Opinion
No. 852.
September 18, 1975.
Appeal from the County Court at Law, Smith County, Milton G. Mell, J.
L. Royce Coleman, Jr., Coleman Baldridge, Denton, for appellant.
Jerry Bain, Tyner, Bain Tyner, Tyler, for appellee.
Appellant filed suit in forcible detainer against Appellee in Justice Court in Smith County, Texas, for possession of certain premises in Tyler; and, after a jury trial in that court, judgment was rendered for Appellee. Appellant then appealed to the County Court at Law of Smith County where, after trial de novo before a jury, judgment was rendered that Appellee have possession of the premises in question.
Appellant brings several points of error in his appeal to this Court complaining that under the one special issue submitted to the jury the case became a trial of title to real property, that there was insufficient evidence to support the jury finding, that the court should have granted Appellant a money judgment for rent and that the special issue was a general charge.
"Who do you find from a preponderance of the evidence to be entitled to the possession of the premises in question? Answer Mr. Mac Symes."
We are met at the outset with the assertion by Appellee that this court has no jurisdiction to consider the appeal insofar as Appellant seeks relief from that portion of the judgment awarding possession of the property to Appellee. Appellee maintains that a forcible detainer suit is a special proceeding and is governed by special statutes, and that the right of possession was the only issue tried in the justice court and in the county court and that the judgment of the county court is final, and not appealable. We agree with Appellee's contention.
It seems to be well settled that no appeal may be taken from a judgment of the county court in a forcible detainer suit, unless the judgment awards damages in excess of $100, and this court has no jurisdiction to consider such appeal on the question of possession. When damages are awarded in excess of $100, then only the damage portion of the appeal may be considered. Art. 3992, V.A.T.S.; Williamson v. Johnson, 492 S.W.2d 327 (Tex.Civ.App. — Tyler, 1973, n.w.h.); New Friendship Baptist Church v. Collins, 453 S.W.2d 529 (Tex.Civ.App. — Houston (14th Dist.), 1970, n.w.h.); Pizanie v. Citizens Investment Co., 448 S.W.2d 803 (Tex.Civ.App. — Houston (14th Dist.), 1969 writ ref'd).
We hold that this court does not have jurisdiction to consider the question of possession of the premises. Further, we hold that this court does not have jurisdiction to consider whether the trial court erred in submitting the special issue on the grounds that it constituted a general charge. The special issue concerned the question of possession and is not reviewable by this court. See authorities cited above.

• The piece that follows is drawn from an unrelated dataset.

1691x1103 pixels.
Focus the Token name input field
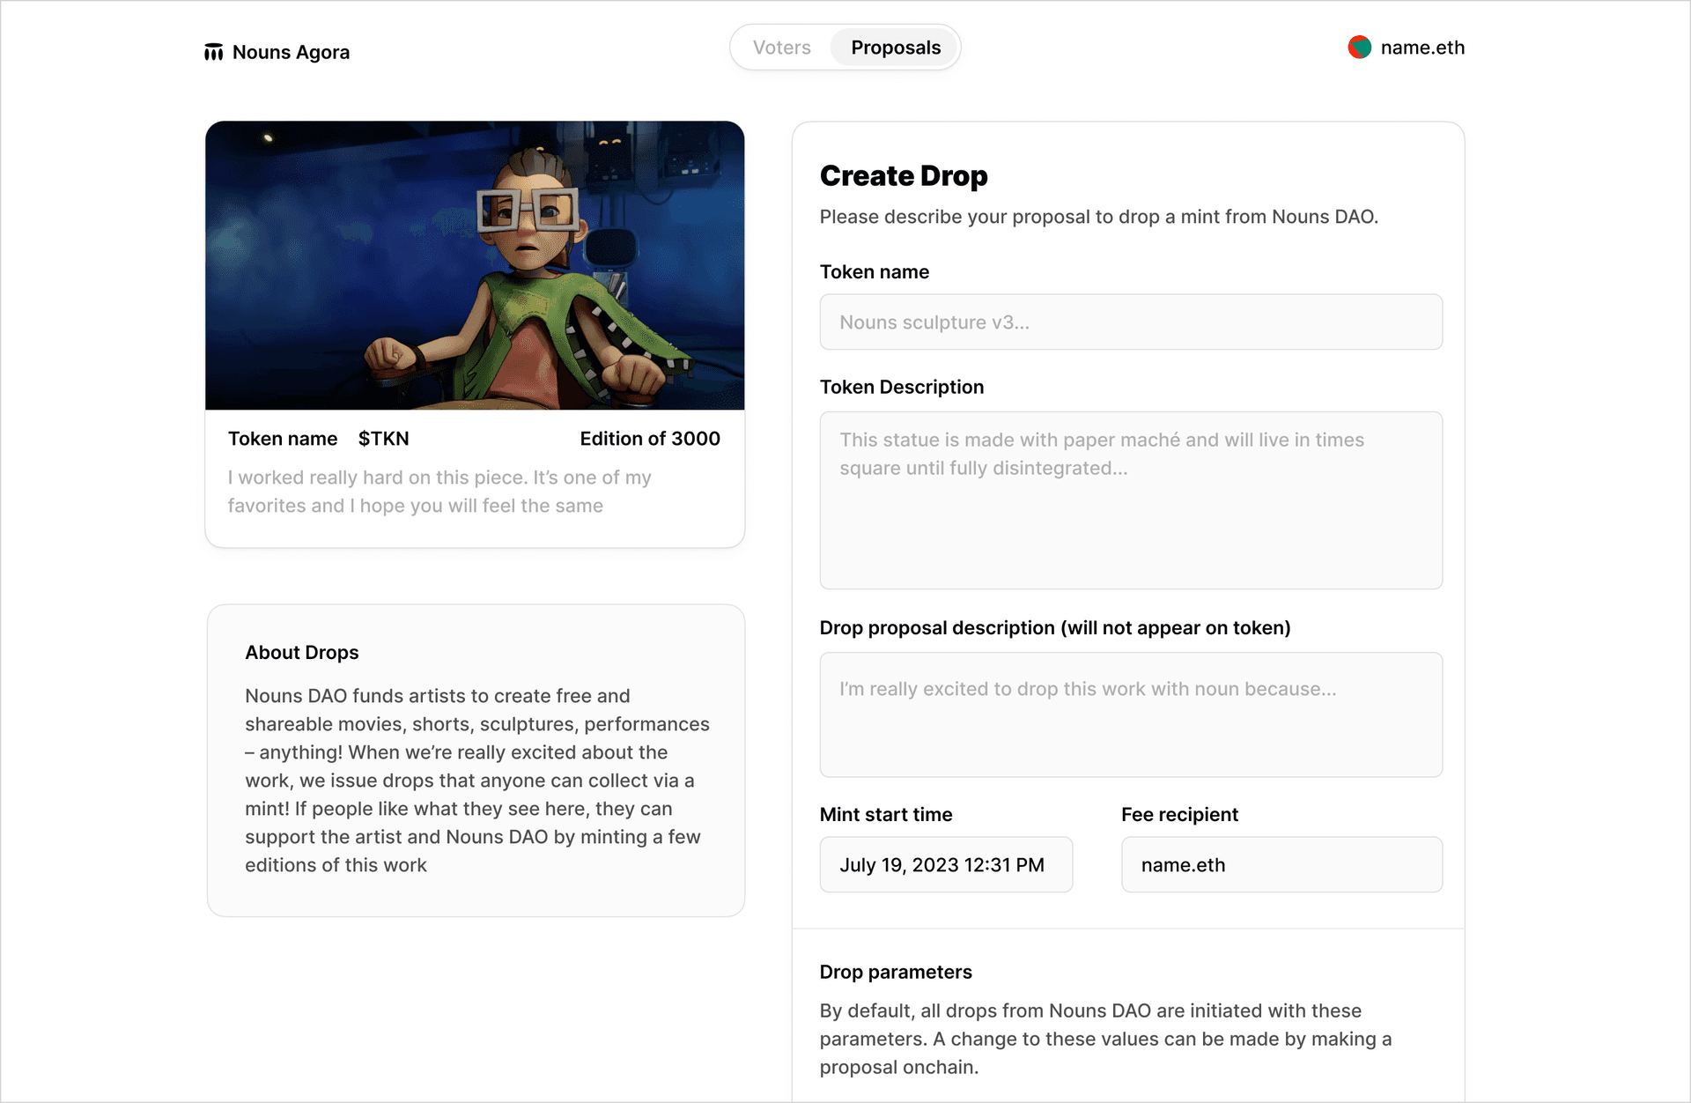1130,322
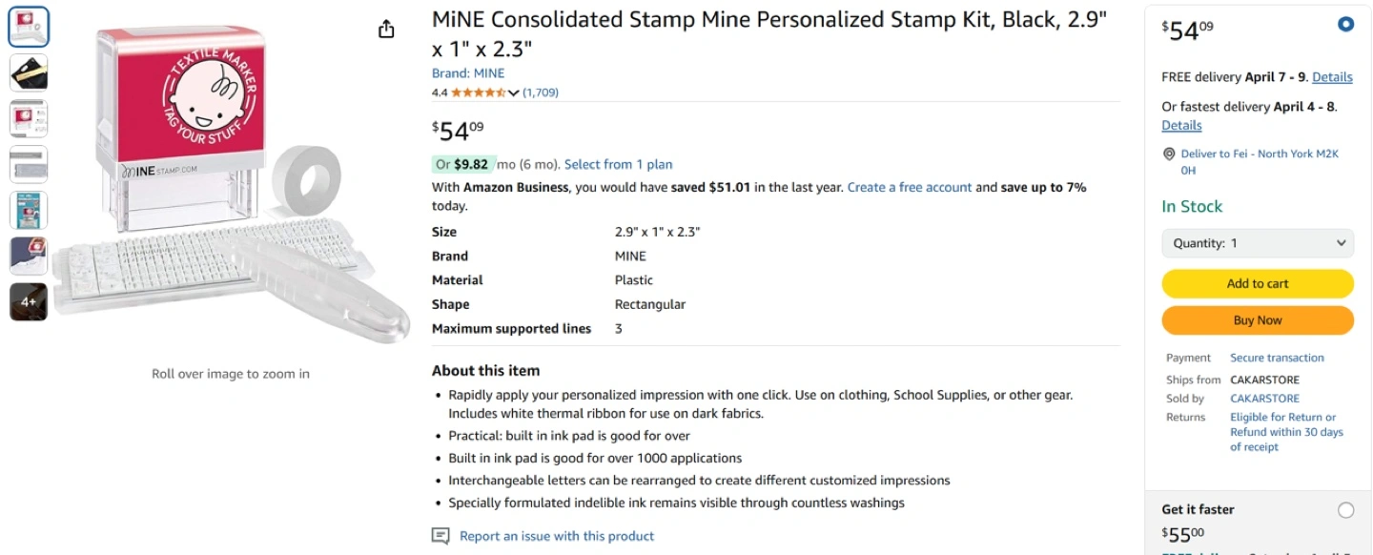Click Add to cart button

[1258, 283]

Appellant sued for possession as well as damages for the rental value of the premises during what Appellant alleged was a hold-over period after Appellant was entitled to possession. In the justice court Appellant alleged the damage to be 'at least $2,000,' while in the county court he alleged that Appellee had mailed to Appellant two cashier's checks for $1,818 and $600, and Appellant tendered these checks into the registry of the court 'to pay off and discharge any judgment entered in this cause for back rent.' The record reveals that Appellee continued to deposit into the court $600 for each month thereafter to the time of trial. In the county court judgment the sums of money paid into the registry of the court by Appellee were awarded to Appellant.
Appellant's only point concerning his damage claim complains that the court erred in refusing to render judgment for him 'for the fair rental value of the premises in the amount of $1,500 per month after July 18, 1974, to the date of the trial.'
The record reveals that no issue on damages was submitted to the jury and that Appellant did not request submission of a damage issue. Rule 279, T.R.C.P. provides that 'Failure to submit an issue shall not be deemed a ground for reversal of the judgment, unless its submission, in substantially correct wording, has been requested in writing and tendered by the party complaining of the judgment * * *.' The judgment of the county court awarded possession to Appellee and awarded to Appellant all sums of money paid into the registry of the court by Appellee. Therefore, it appears that Appellant could not recover any further damages because all independent grounds of recovery not conclusively established under the evidence and upon which no issue is given or requested is waived. Rule 279, T.R.C.P. There is no request in the record by Appellant that the trial court make any finding on damages. This point is overruled.
Appellant also asserts that the trial in the county court was a trial of title to real estate and was not within the jurisdiction of that court; and, therefore, that court's judgment is void. We overrule this contention. The only issue submitted to the jury was on the question of possession. The question of possession is within the jurisdiction of the county court, and the judgment was not void. Rules 746 and 749, T.R.C.P.
The attempted appeal from the trial court's judgment granting possession of the premises to Appellee is dismissed; in all other respects the judgment of the trial court is affirmed.